О: На самом деле успех для художника — опасная вещь. И не потому, что он его портит, а именно потому, что лишает свободы. Искушение бедностью гораздо проще. Есть большой плюс в том, что я невостребованная художница. Это дает возможность делать то, что я хочу. Если бы это еще давало деньги! Но так не бывает: либо кружка, либо ягоды. Есть ряд художников в России, которых мне жалко, потому что они слишком востребованы. Искушение тем, что тебя хотят, оно страшное. Потому что не остается возможности быть самим собой. Ты все время оглядываешься на то, что нужно другим. Чтобы быть свободным, надо, чтобы тебя не хотели. Надо не быть востребованным. Главный вопрос не вопрос успеха, а вопрос, ради чего ты все это делаешь. Ты сидишь в своей вонючей мастерской и сам не уверен, что твое творчество нужно кому-нибудь, кроме тебя. Ты так себя уговариваешь, уговариваешь, а потом смотришь — счастливой жизни нет. Счастливой любви нет. Ничего в результате нет. Но самое ужасное, что всего, ради чего ты отказывался, этого тоже нет. Ну кому ты будешь интересен после смерти? Тогда думаешь: ладно, пускай лучше будут деньги сейчас, чем посмертное бесславие, посмертная неизвестность. И если принимаешь такоерешение, то это и страшно… И как художник ты кончаешься.

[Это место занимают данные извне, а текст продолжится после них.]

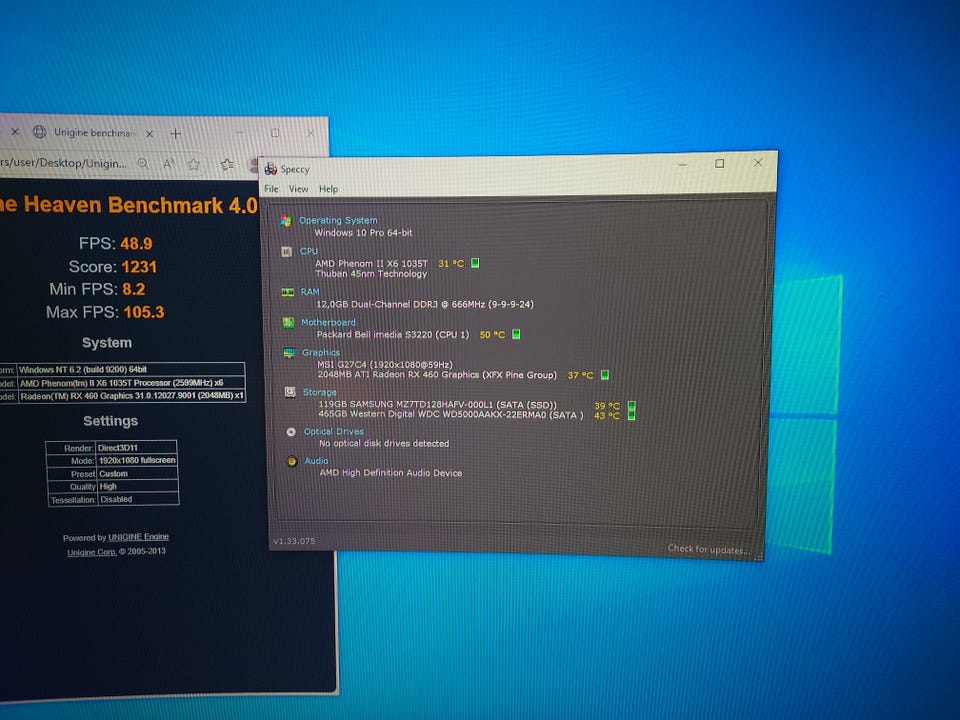Viewport: 960px width, 720px height.
Task: Select the Motherboard section icon
Action: pos(288,322)
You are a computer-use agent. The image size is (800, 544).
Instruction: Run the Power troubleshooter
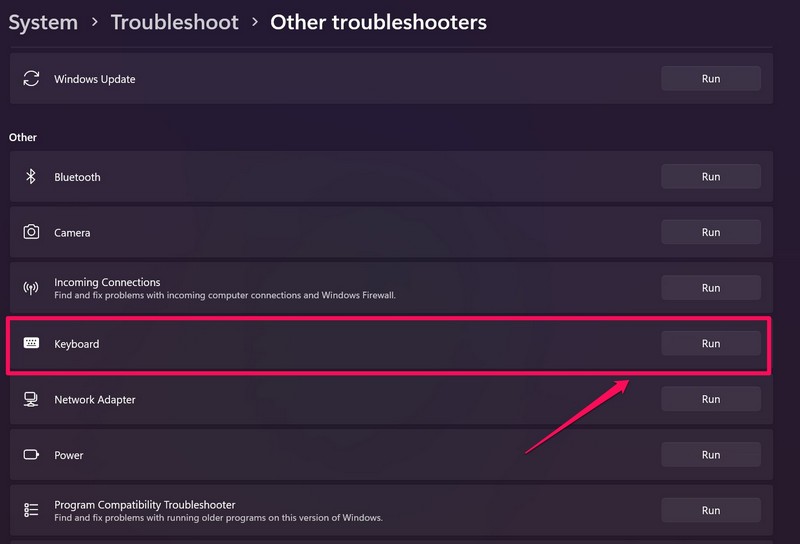point(710,455)
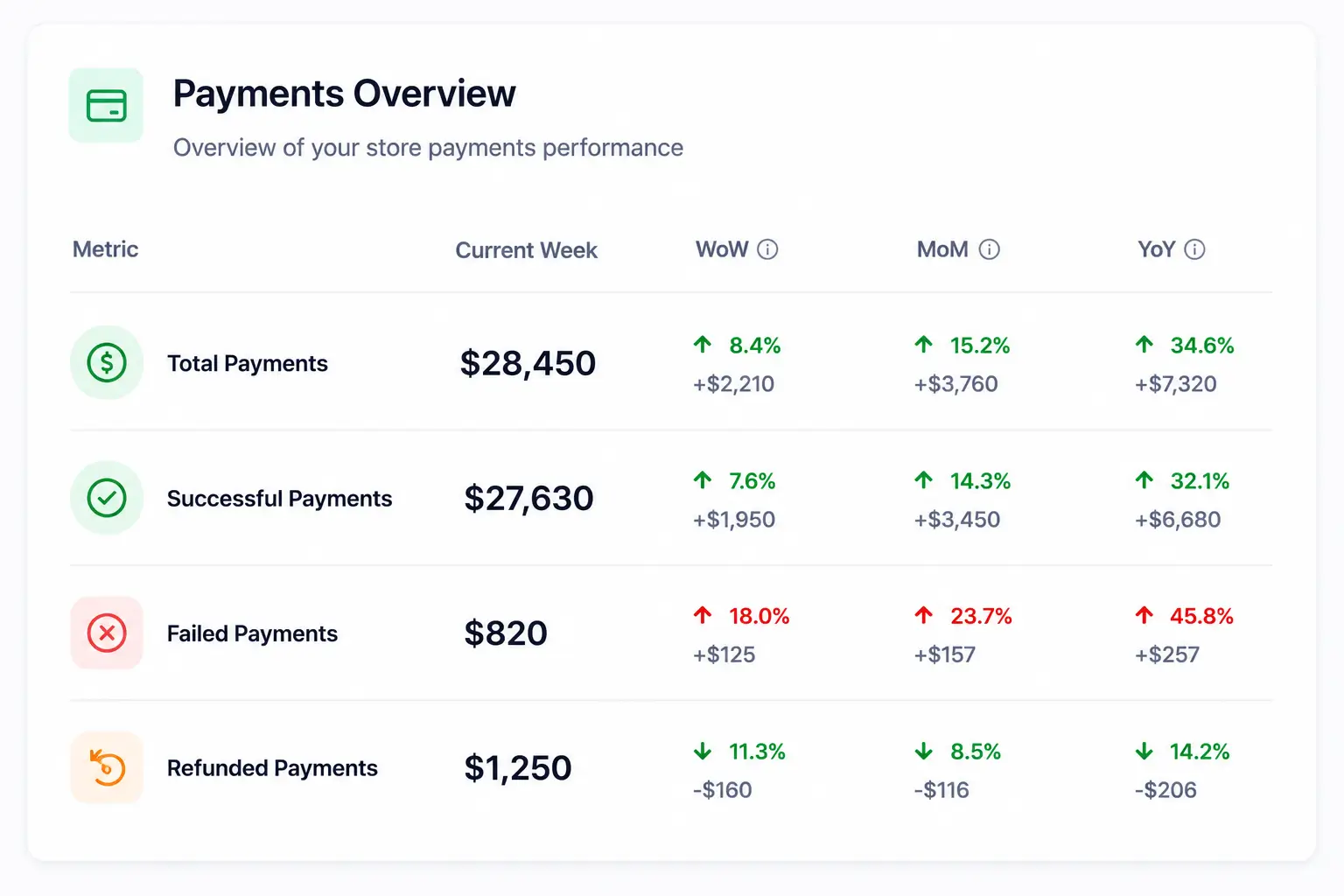Open the Refunded Payments row label
Viewport: 1344px width, 896px height.
click(x=273, y=768)
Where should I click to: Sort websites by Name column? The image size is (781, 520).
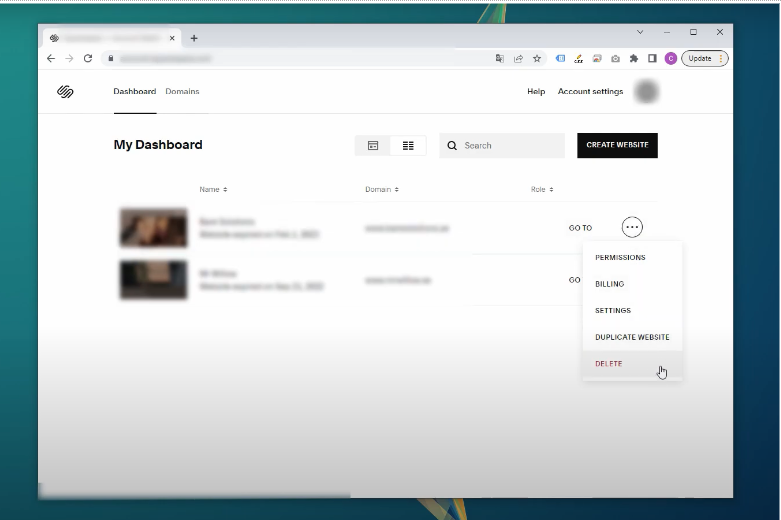pos(213,189)
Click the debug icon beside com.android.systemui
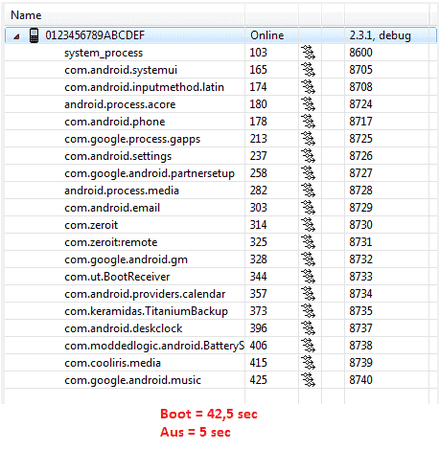 pyautogui.click(x=308, y=70)
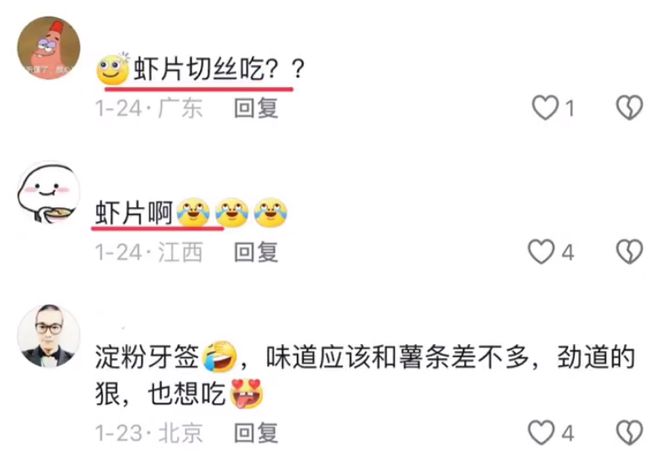Image resolution: width=660 pixels, height=464 pixels.
Task: Open the white cartoon blob avatar profile
Action: (48, 192)
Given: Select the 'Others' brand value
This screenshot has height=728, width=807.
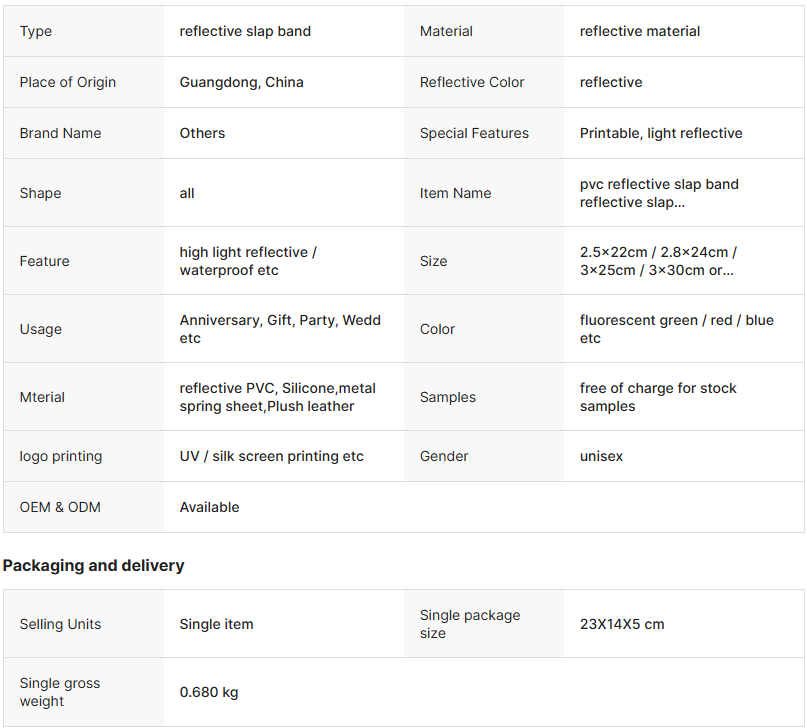Looking at the screenshot, I should tap(202, 133).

В: В искусстве бывали разные эпохи, как бы ты определила нынешнюю?
О: Эпоха менеджеров. Сегодня вопрос не в том, как ты сделаешь вещь, а в том, как ты умудришься ее продать. Дэмиен Херст разве художник? Он замечательный менеджер, который организовывает людей и продвигает свои проекты. Да и у нас таких полно. Сейчас, в век информации, настоящих художников мало. Впрочем, их во все времена мало. Человек перестает думать. Ему надо поскорее выдать товар. Что составляет искусство? Высказывание, которое может быть практически любым: совершенно идиотским или жутко заумным. Все равно у каждого найдется зритель со своим уровнем запросов и понимания.

В: Ты пишешь замечательные тексты на тему каждого проекта. Как они получаются?
О: По-разному. Лучше всего думается, пока мешаешь краски, лепишь, клеишь. Высвобождаются мысли, которые, сидя в машине за рулем или дома за чашкой чая, ты не можешь додумать. Процесс написания картины запускает параллельные творческие процессы. Тогда и приходит куча интересных идей по поводу того, что делаешь.

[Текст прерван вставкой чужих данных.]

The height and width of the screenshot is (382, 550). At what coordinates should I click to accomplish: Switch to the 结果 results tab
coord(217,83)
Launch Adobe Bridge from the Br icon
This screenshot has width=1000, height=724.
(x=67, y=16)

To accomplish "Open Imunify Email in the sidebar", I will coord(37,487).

В: Как возник проект «Диагноз», выдвинутый на премию Кандинского?
О: В 2008 году в ММСИ проходила моя выставка. Там среди прочего я показывала серию «Ста­рость». Когда дописывала последнюю работу, поняла, что мне хочется уже не стариков писать, а новое поколение, этаких монстров-киберов. Подумала, что хорошо бы внедрить в «Старость» несколько работ, которые так и назывались бы «Новое поколение». Стала писать в той же стилистической манере. Но в отличие от жутковатых стариков получились обобщенные круглые головы. С одной стороны, это мир монстров, с другой — больных людей. Мы все в какой-то мере инвалиды. Мы все так или иначе чего-то не можем: либо приспособиться, либо попытаться стать людьми. Помню, была пробка. Машины ехали медленно. Меня подрезал внедорожник — очень нагло вытеснял, вытеснял и вытеснил. От возмущения я засигналила. За рулем сидел симпатичный парень лет тридцати. Он открыл окно, посмотрел с невыразимым презрением и сказал: «Успокойтесь, а то вам будет гораздо хуже». Закрыл окно и уехал. Сказал спокойно и веско. У него была вымытая машина. Он, вероятно, был менеджером высокого звена. И не с Марса он спрыгнул, а вырос здесь. Он — хозяин своей страны. Почему это нормально? Почему такое стало возможно, естественно? Почему нам это не нравится, но мы примирились, приняли? Значит, такое сидит и в нас? Для меня это страшный диагноз.

В: Расскажи о материалах и техниках, с которыми работаешь.
О: Мне все время хочется расширять пространство живописи, воздействовать на разные органы чувств. В какой-то момент я стала делать объекты со светом, звуком, ветром… Мне нравится использовать яркие пластмассовые детали. При помощи различных оттенков пластмассы можно набрать объем, как набираешь его в живописи. Каждая новая деталь его обогащает. Фактуры промышленно изготовленных вещей, используемых не по назначению, создают двойственный эффект. В результате получается сложное взаимодействие ламп, мерцающих поверхностей, свечения пластика. Потом добавляешь звучание музыки, ощущение движения ветра, и создается вроде бы запрограммированный тобой, но живущий своей жизнью образ.